When providing heat treatment for aerospace gears and bearing components, manufacturers are traditionally left with three choices for thermal processing: continuous flow atmospheric furnaces with press quenching in oil, or batch heat treatment in both vacuum and atmospheric furnaces with quenching in oil (or high-pressure gas, as in vacuum). All three techniques differ in benefits and disadvantages associated with geometric distortion, environmental impact, and safety concerns.

A single-piece flow (SPF) vacuum heat-treatment furnace with the capability to provide high-pressure contour gas quenching to a single piece or “4D Quench” (4DQ) provides continuous flow heat treatment with low geometric distortion, environmental impact, and personal safety concerns. This system has the flexibility of operating in a batch style work cell, or it can be sized up and inserted in a continuous work cell, operating without human interference. 4DQ technology equals the speed of an oil quench and the cooling gas nozzle profile can be optimized based on actual part geometry. By controlling the direction of the cooling gas spray with part rotation, manufacturers now have the ability to control how fast or slow a part section cools providing a better quench. With this improved uniformity, larger and previously pressed quenched parts can now be processed in a 4DQ system.

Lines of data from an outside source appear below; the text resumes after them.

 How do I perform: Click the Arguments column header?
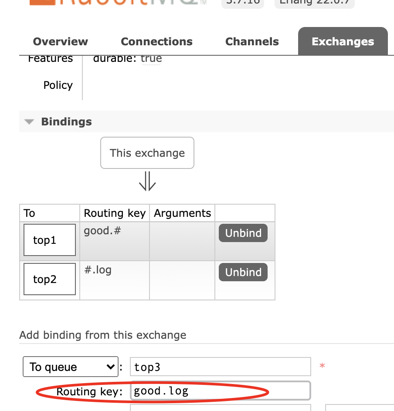[x=182, y=213]
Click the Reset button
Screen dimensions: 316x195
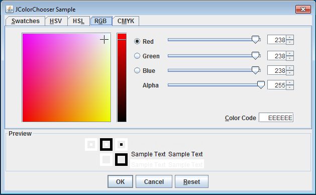(191, 181)
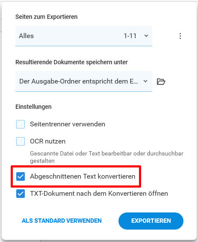This screenshot has height=242, width=198.
Task: Click the OCR nutzen label text
Action: pos(47,141)
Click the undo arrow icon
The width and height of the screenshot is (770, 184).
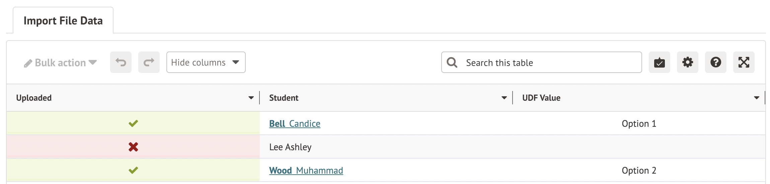(x=121, y=62)
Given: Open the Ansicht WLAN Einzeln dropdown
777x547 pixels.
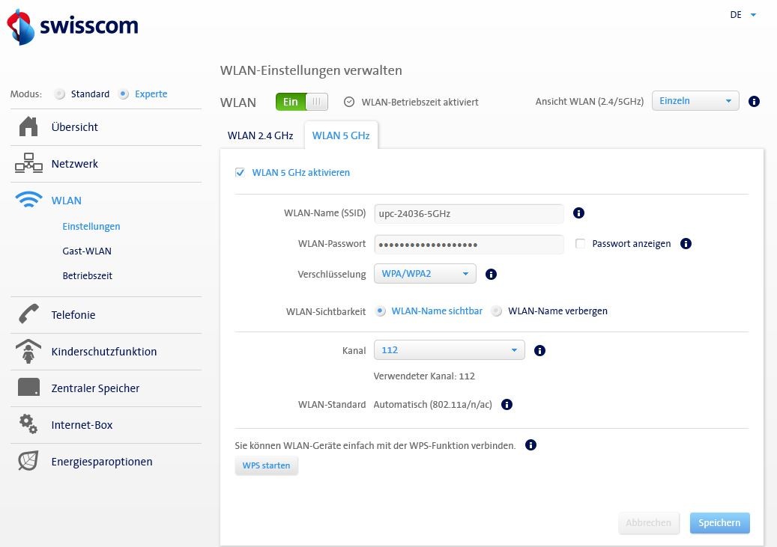Looking at the screenshot, I should [x=695, y=101].
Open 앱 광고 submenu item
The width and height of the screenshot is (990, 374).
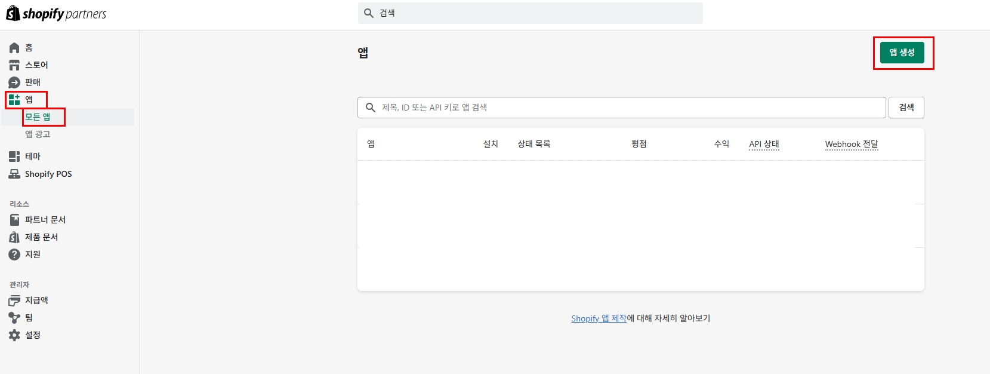point(38,134)
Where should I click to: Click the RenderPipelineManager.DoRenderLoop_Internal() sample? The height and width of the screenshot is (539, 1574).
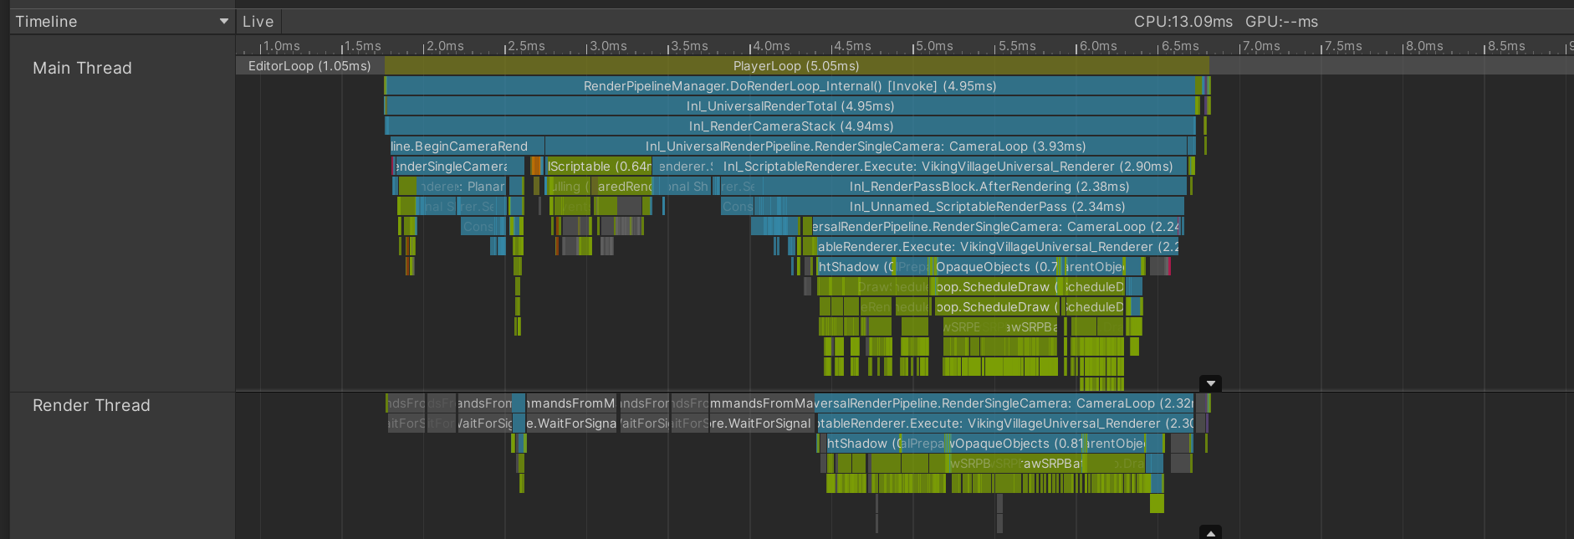click(x=790, y=86)
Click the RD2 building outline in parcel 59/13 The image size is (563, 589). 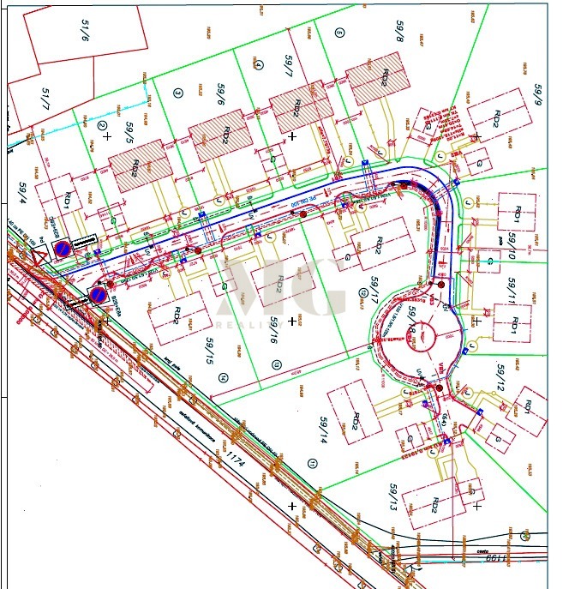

SPF vacuum heat treating system will thermally process and quench every part the same way, in the same position, with the same timing, one by one. All components undergo the same process parameters, producing consistent and high-quality results for an entire part series. With SPF vacuum heat treatment, aerospace gear and bearing manufacturers can safely and environmentally friendly output identically processed and uniform components while reducing geometric distortion of their heat-treated components. This article will also summarize a half decade’s worth of research associated to SPF with 4DQ Vacuum Heat Treatment.

1 Introduction

Aerospace work … what can you say … well, you can say a great deal about the topic. Manufacturers who meet the rigorous standards set forth by the aerospace industry will say, “It is challenging.” The demands of aerospace applications stretch the boundaries of material science daily, while they seek to maximize efficiency at the lowest possible weight. These rigorous standards also come at a high cost and lead manufacturers to seek cost saving opportunities in any area of the manufacturing process.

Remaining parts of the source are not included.